Nirsevimab, a long-acting monoclonal antibody, has been found to be highly effective in preventing respiratory syncytial virus (RSV)-associated hospitalization among infants in their first RSV season, according to a recent report by the New Vaccine Surveillance Network. RSV is the leading cause of hospitalization among infants in the United States, with 50,000 to 80,000 hospitalizations occurring annually in children under the age of five. The highest rates of hospitalization occur during the first few months of life, and the risk decreases as infants get older.
In August 2023, the CDC’s Advisory Committee on Immunization Practices recommended nirsevimab for infants under eight months old to protect against RSV-associated lower respiratory tract infection during their first RSV season. The committee also recommended nirsevimab for children aged 8-19 months who are at increased risk for severe RSV disease. The recommendation came after phase 3 clinical trials showed that nirsevimab was 81% effective against RSV-associated lower respiratory tract infection with hospitalization through 150 days after injection.
The recent analysis by the New Vaccine Surveillance Network evaluated the effectiveness of nirsevimab against RSV-associated hospitalization among infants in their first RSV season from October 2023 to February 2024. Among the 699 infants hospitalized with acute respiratory illness, 59 received nirsevimab at least seven days before symptom onset.
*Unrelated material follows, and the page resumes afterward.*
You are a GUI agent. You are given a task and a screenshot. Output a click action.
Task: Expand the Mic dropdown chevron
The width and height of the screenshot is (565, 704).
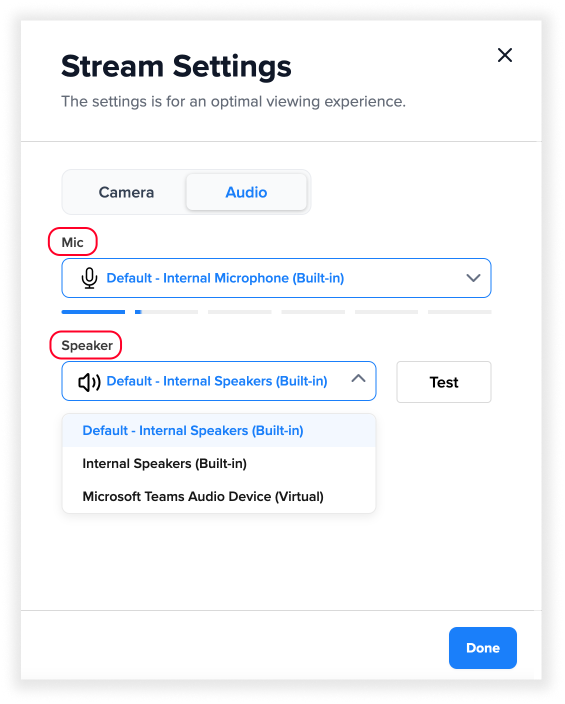(473, 278)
The analysis found that nirsevimab was 90% effective against RSV-associated hospitalization, with a median time from receipt to symptom onset of 45 days.
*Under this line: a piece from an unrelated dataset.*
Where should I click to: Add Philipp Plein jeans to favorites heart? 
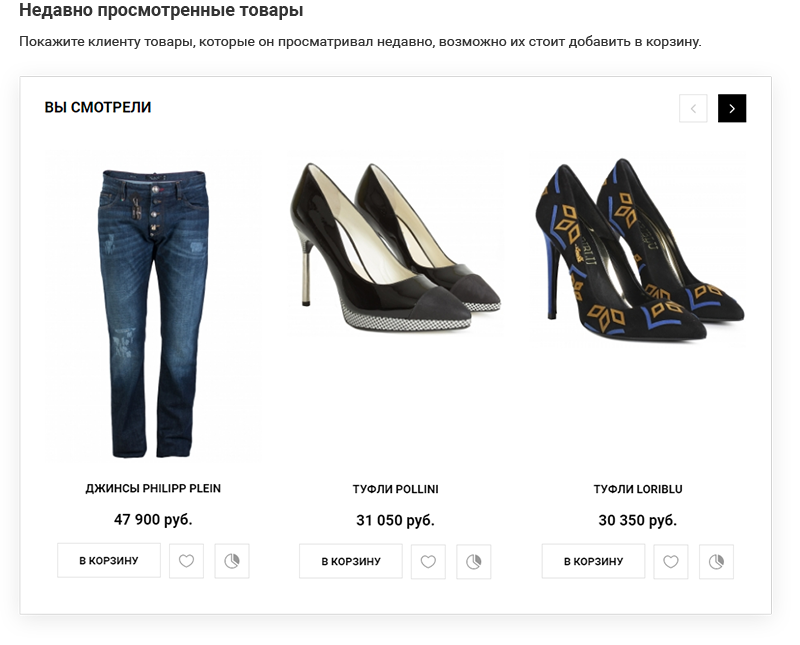[186, 561]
It is important to note that the number of infants who received nirsevimab in this analysis was relatively low, and the effectiveness of the antibody is expected to decrease over time due to antibody decay. However, this early estimate supports the current recommendation for the use of nirsevimab in preventing severe RSV disease in infants. The CDC advises that infants should be protected either by maternal RSV vaccination or by receiving nirsevimab.
The study has some limitations, including the limited availability of nirsevimab during the first season of introduction and intermittent supply shortages, as well as the fact that infants who received nirsevimab were more likely to have underlying medical conditions. Therefore, the results may not be fully generalizable to all eligible infants in their first RSV season.
In conclusion, the early estimate of nirsevimab effectiveness for the prevention of RSV-associated hospitalization among infants is promising. The findings support the current recommendations for the use of nirsevimab to reduce the risk of severe RSV disease in infants. Further studies are needed to assess the effectiveness of nirsevimab under real-world conditions for the full duration of an RSV season and in children aged 8-19 months at high risk for severe RSV disease.